The rsyslog rule is:

# /etc/rsyslog.d/haproxy.conf
$template rawFormat,"%msg%\n"
if $syslogfacility-text == 'local0' and $msg contains '\"http_in\" \"medibuntu' then /var/log/haproxy-medibuntu.log;rawFormat
if $syslogfacility-text == 'local0' then ~
  • The first line defines a log format in which only the message is stored (no time, no facility, no priority, no program).
  • The second line creates a filter. The local0 facility should be used, and the message must contain references to the http_in frontend name and to the various medibuntu backends.
  • The last line forces to stop the processing (if omitted the messages will also be included in the default syslog file).

The rules can be simplified if HAProxy handles only one backend.
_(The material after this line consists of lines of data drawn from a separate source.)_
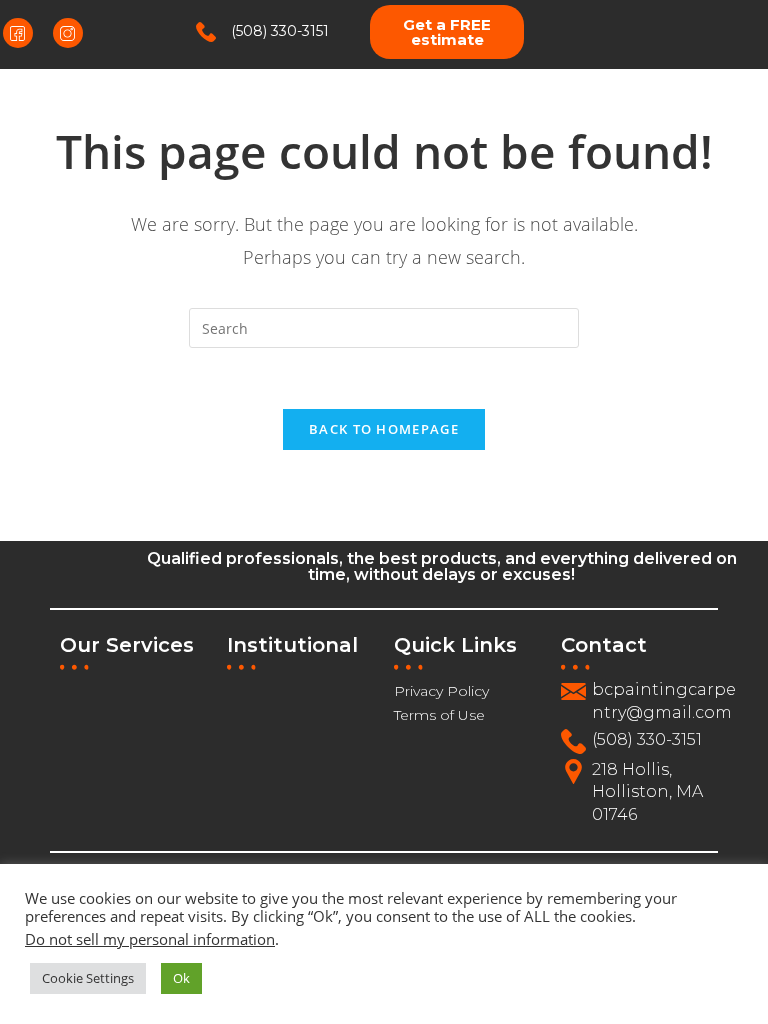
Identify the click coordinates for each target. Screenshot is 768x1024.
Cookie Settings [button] (88, 978)
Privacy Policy (441, 691)
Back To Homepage (384, 429)
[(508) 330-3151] (206, 32)
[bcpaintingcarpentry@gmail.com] (573, 691)
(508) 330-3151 (280, 31)
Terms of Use (439, 715)
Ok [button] (181, 978)
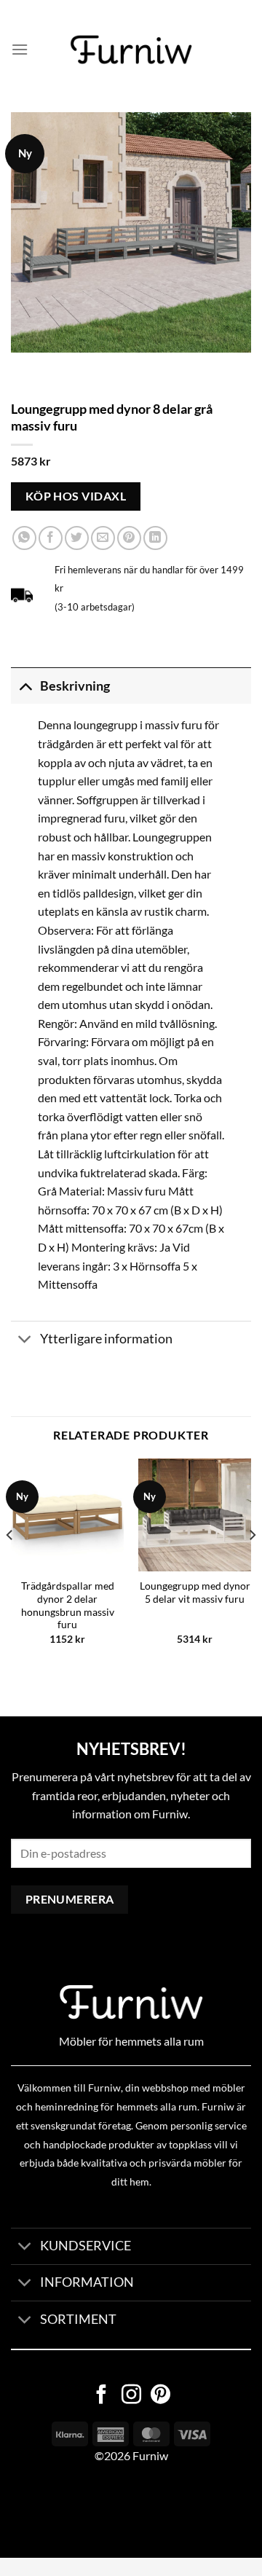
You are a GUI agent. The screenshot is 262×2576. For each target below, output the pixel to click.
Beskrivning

It could be something like (untested):

$template rawFormat,"%msg%\n"
local0.* /var/log/file.log
local0.* ~

Restart HAProxy and rsyslog, the logging should be working.

AWStats

The AWStats configuration file does not need any specific configurations, except the log format. You have to set up the LogFormat value to 4:

LogFormat=4

But awstats.pl itself must be modified. Not sure where this comes from and how/if it can be changed, but rsyslog will begin every log line with a white space. AWStats (7.0) doesn't like it at all. The solution I've chosen is to simply patch awstats.pl. Here is a diff:

--- awstats.pl.orig  2011-06-04 10:24:04.000000000 +0200
+++ awstats.pl       2011-06-04 08:21:17.000000000 +0200
@@ -8918,7 +8918,7 @@
             elsif ( $LogFormat eq '4' ) {    # Same than "%h %l %u %t \"%r\" %>s %b"
                      # %u (user) is "(.+)" instead of "[^ ]+" because can contain space (Lotus Notes).
                     $PerlParsingFormat =
-"([^ ]+) [^ ]+ (.+) \\[([^ ]+) [^ ]+\\] \\\"([^ ]+) ([^ ]+)(?: [^\\\"]+|)\\\" ([\\d|-]+) ([\\d|-]+)";
+" *([^ ]+) [^ ]+ (.+) \\[([^ ]+) [^ ]+\\] \\\"([^ ]+) ([^ ]+)(?: [^\\\"]+|)\\\" ([\\d|-]+) ([\\d|-]+)";
                     $pos_host    = 0;
                     $pos_logname = 1;
                     $pos_date    = 2;

AWStats can be run and should correctly parse the log file.

Large log files

Medibuntu generated a large amount of log messages. Be careful if it's your case too. The log files obviously need to be rotated. We used logrotate with this configuration:

/var/log/haproxy-medibuntu.log {
        daily
        missingok
        rotate 7
        compress
        notifempty
        create 640 root adm
        sharedscripts
        prerotate
                cp /var/log/haproxy-medibuntu.log /var/log/haproxy-medibuntu-awstats.log
        endscript
}

Note that the log file is copied before performing the rotation. AWStats is configured to use this copy.